The hyperglycemic milieu in diabetes results in the formation of advanced glycation end products (AGEs) that predominantly act through specific receptors, particularly the receptor for AGEs (RAGE). Two functional polymorphisms in the promoter of the RAGE gene (−429 T/C and −374 T/A) and one in the AGE binding domain in exon 3 (G82S) were studied in 996 Finnish type 1 diabetic patients. In patients with poor metabolic control (HbA1c >9.5%), the AA genotype of the −374 T/A polymorphism was more common in those with a normal albumin excretion rate than in those with proteinuria (30 vs. 10%, P = 0.01). We observed less coronary heart disease (6 vs. 14%, P < 0.05), acute myocardial infarction (2 vs. 14%, P = 0.01), and peripheral vascular disease (2 vs. 14%, P < 0.05) in patients with the AA genotype of the −374 T/A polymorphism than in those with the TT + TA genotype. Thus, the association between the RAGE −374 T/A homozygous AA genotype and cardiovascular disease as well as albumin excretion in type 1 diabetic patients with poor metabolic control suggests a gene-environment interaction in the development of diabetic nephropathy and cardiovascular complications.

Elevated arterial blood pressure, proteinuria, progressive decline in renal function, and high cardiovascular morbidity and mortality are clinical characteristics of nephropathy in type 1 diabetic subjects (1,2).
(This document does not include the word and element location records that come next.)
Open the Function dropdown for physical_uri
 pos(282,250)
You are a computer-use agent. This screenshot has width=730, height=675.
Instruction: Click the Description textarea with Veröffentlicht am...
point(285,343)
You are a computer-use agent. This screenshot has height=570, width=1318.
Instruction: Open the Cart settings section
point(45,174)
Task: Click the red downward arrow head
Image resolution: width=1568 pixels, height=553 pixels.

The chronic hyperglycemia associated with this condition results in formation and accumulation of irreversible advanced glycation end products (AGEs) that cause a plethora of adverse effects, resulting in dysfunction of the vasculature (3). These include changes in lipid metabolism, platelet function, and extracellular matrix composition (4), effects shown to be mediated by specific AGE binding receptors. The candidate receptor most likely to be involved in these processes is the receptor for AGEs (RAGE). Blockade of AGE/RAGE binding prevents the underlying cellular changes associated with vascular disease and the formation of atherosclerosis in animal models of diabetes (5,6). RAGE is normally expressed at low levels in the vasculature; however, studies of human subjects and animal models of diabetes reveal major upregulation of RAGE in the presence of vascular disease (7,8). The role for RAGE in diabetic renal disease is emphasized by animal models engineered to overexpress RAGE, which develop diabetic nephropathy more rapidly than their nontransgenic counterparts (9).
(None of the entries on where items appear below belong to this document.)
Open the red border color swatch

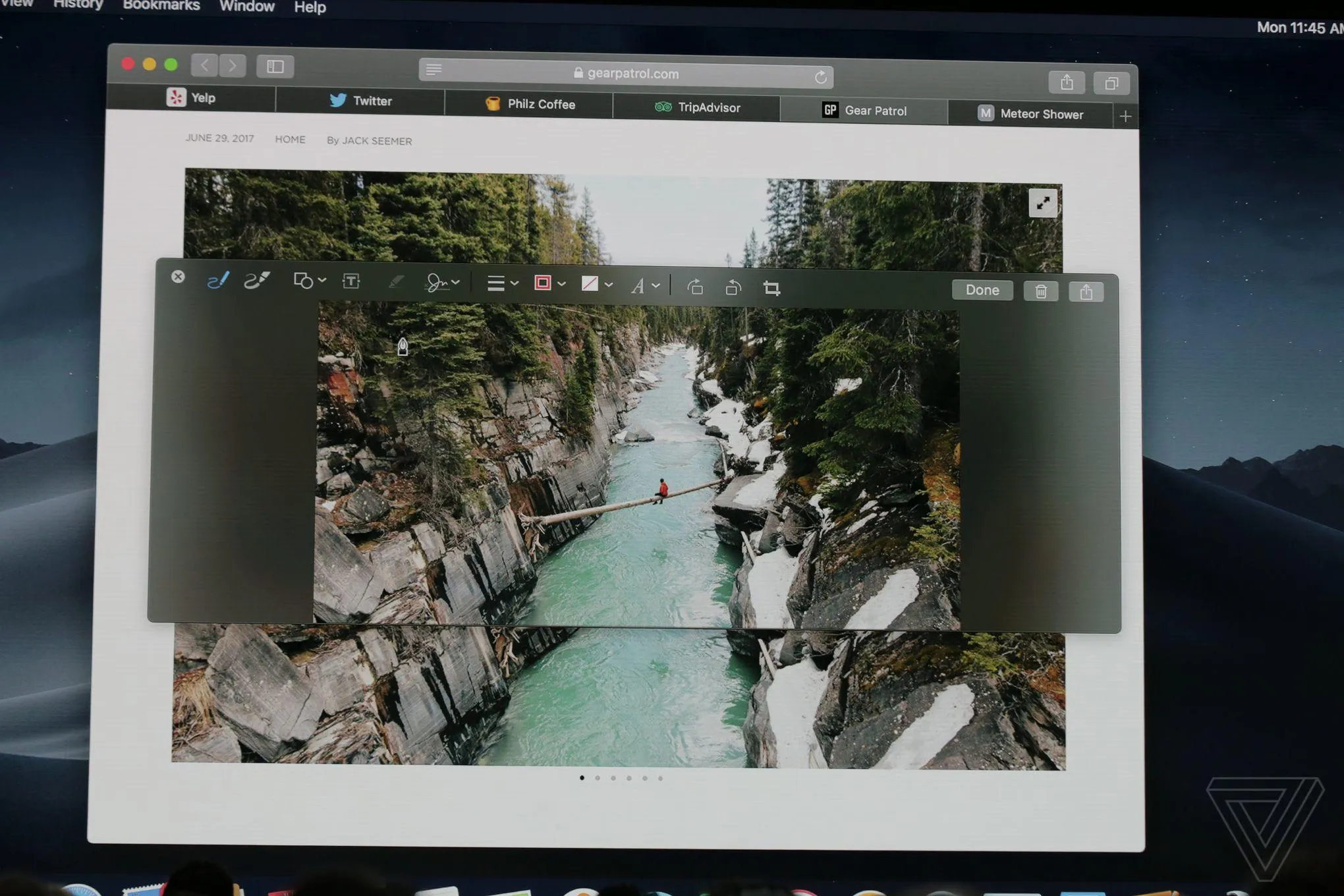(543, 283)
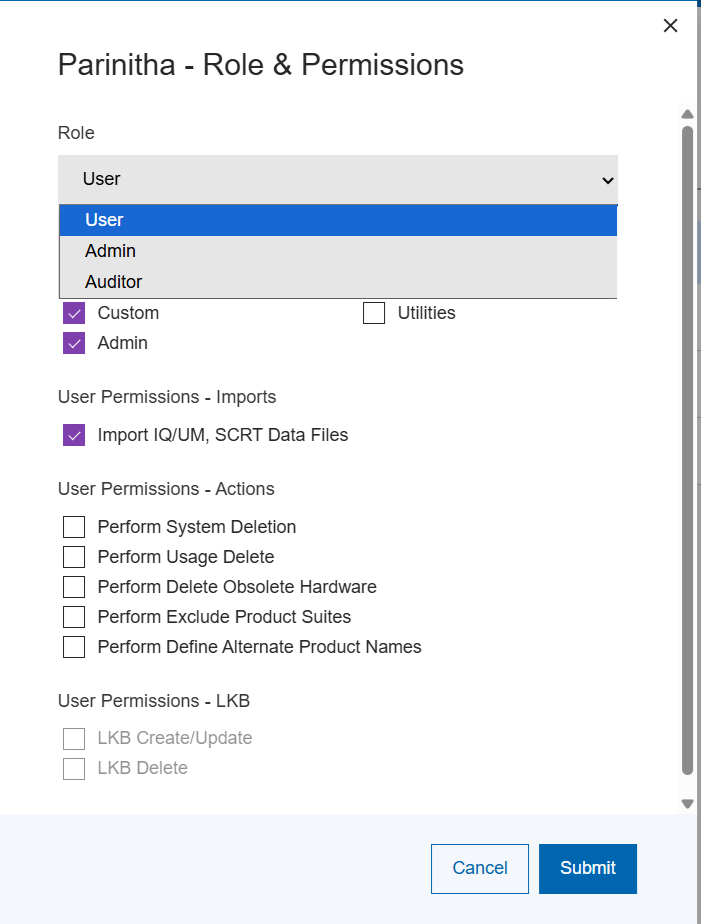Image resolution: width=701 pixels, height=924 pixels.
Task: Toggle Import IQ/UM, SCRT Data Files
Action: click(74, 435)
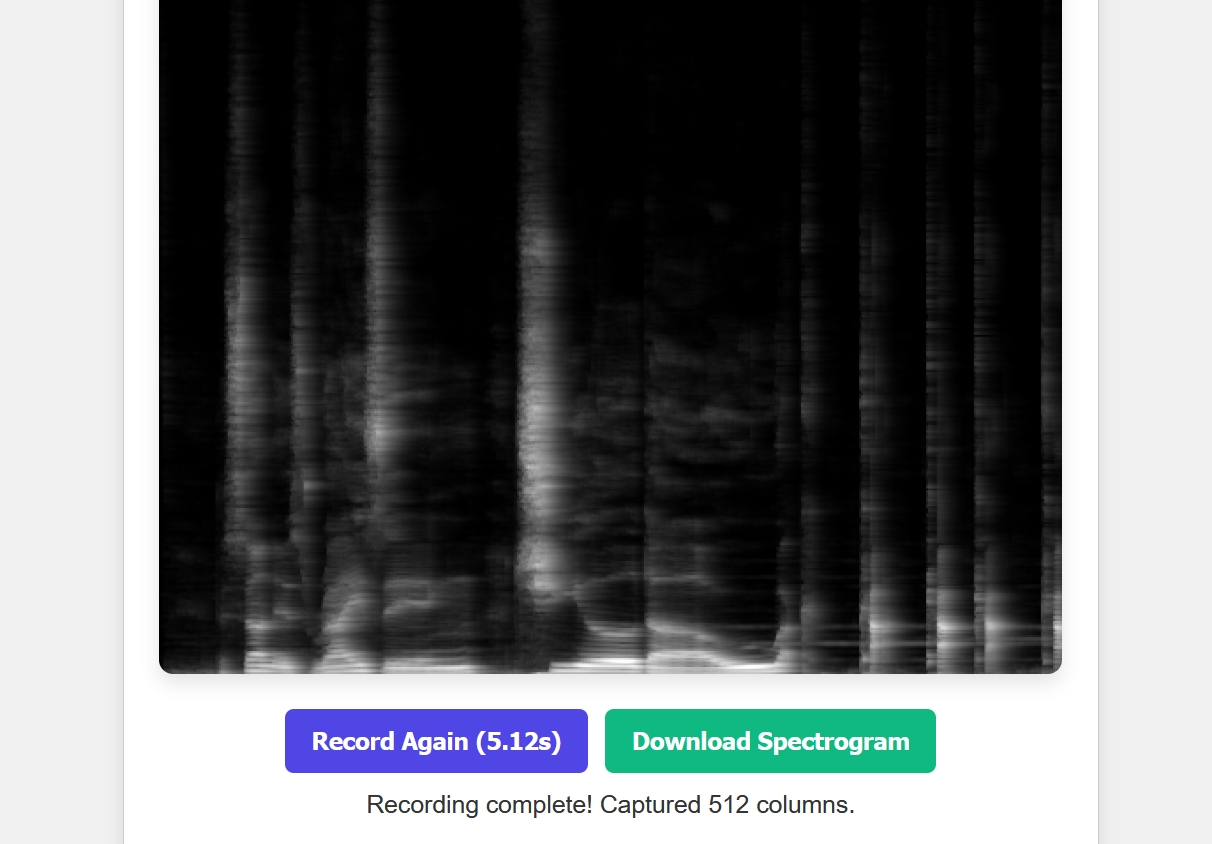This screenshot has width=1212, height=844.
Task: Click the word "Download" on the green button
Action: click(691, 741)
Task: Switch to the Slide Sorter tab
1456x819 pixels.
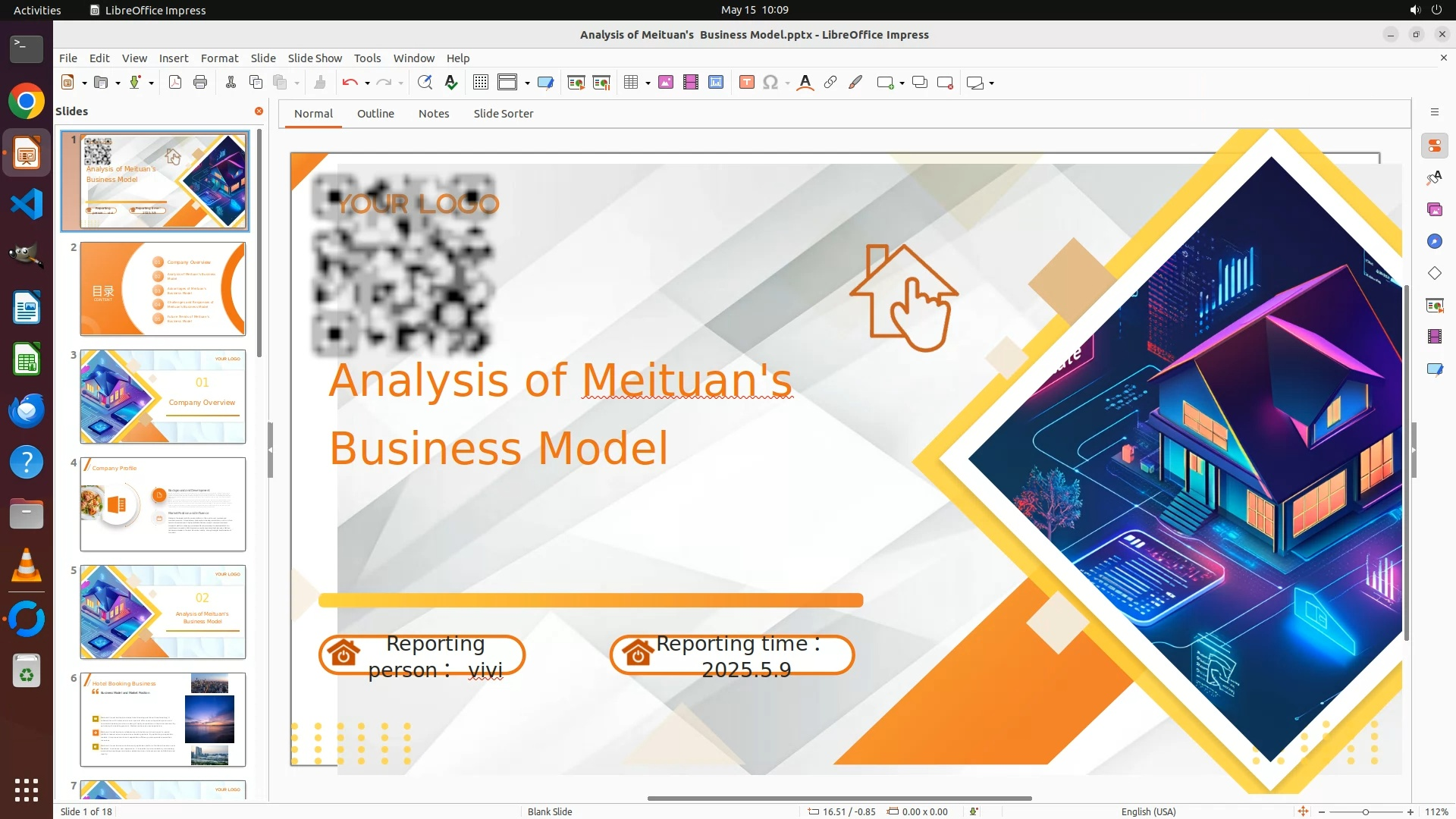Action: (503, 113)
The role for a genetic influence on the pathogenesis is supported by studies that show familial clustering of diabetic nephropathy (10,11), although few genes have been identified as having a role in this disorder. The upregulation and pathogenic effects of RAGE in diabetic vascular disease highlight the RAGE gene as a candidate for involvement in the pathogenesis of nephropathy. The gene for RAGE is located on chromosome 6p21.3 near the HLA locus (12), and at least 30 polymorphisms have been identified (1316). Most of the polymorphisms are rare coding changes or located in noncoding regions, including introns and the 5′ flanking region. Three polymorphisms have been highlighted in studies that include two common functional polymorphisms (−429 T/C and −374 T/A) in the promoter region and a common coding change of a Gly to Ser at amino acid 82. The −429 T/C and −374 T/A polymorphisms were shown to have a marked effect on transcriptional activity (14), with the G82S occurring in the AGE binding domain. Whether these functional polymorphisms play a role in the development of diabetic nephropathy or other complications in type 1 diabetes has not been established. Therefore, we studied these three polymorphisms in 996 type 1 diabetic patients with and without diabetic nephropathy.
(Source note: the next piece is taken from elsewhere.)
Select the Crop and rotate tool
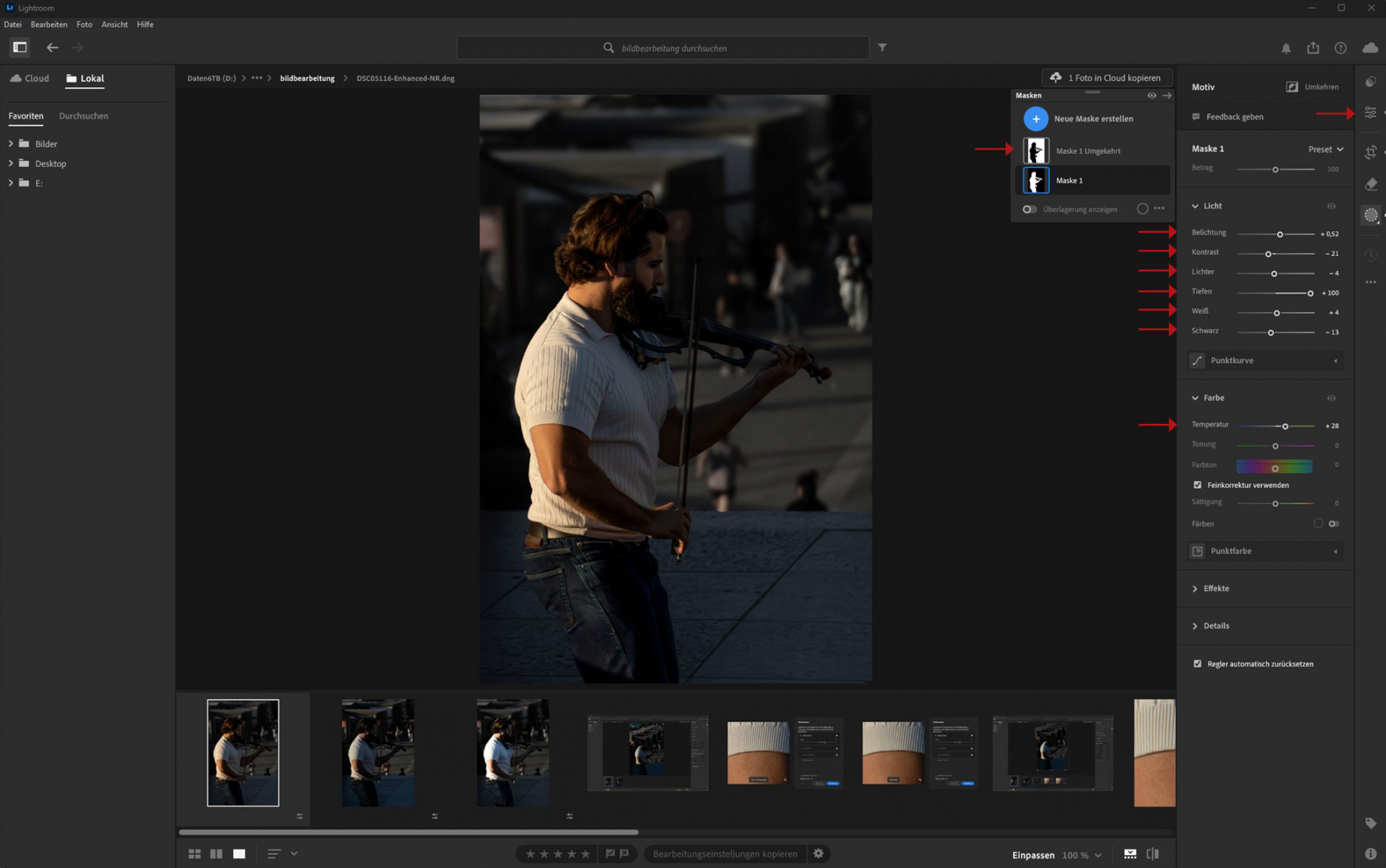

The clinical characteristics of the four patient groups are shown in Table 1. In the entire cohort, the frequencies of the homozygous mutant genotype for the −429 T/C, −374 T/A, and G82S polymorphisms were 2, 13, and 1%, respectively. The −374 T/A and G82S polymorphisms were in Hardy-Weinberg equilibrium in all four groups, whereas the −429 T/C deviated significantly from equilibrium (χ2 = 20.8, P < 0.0001).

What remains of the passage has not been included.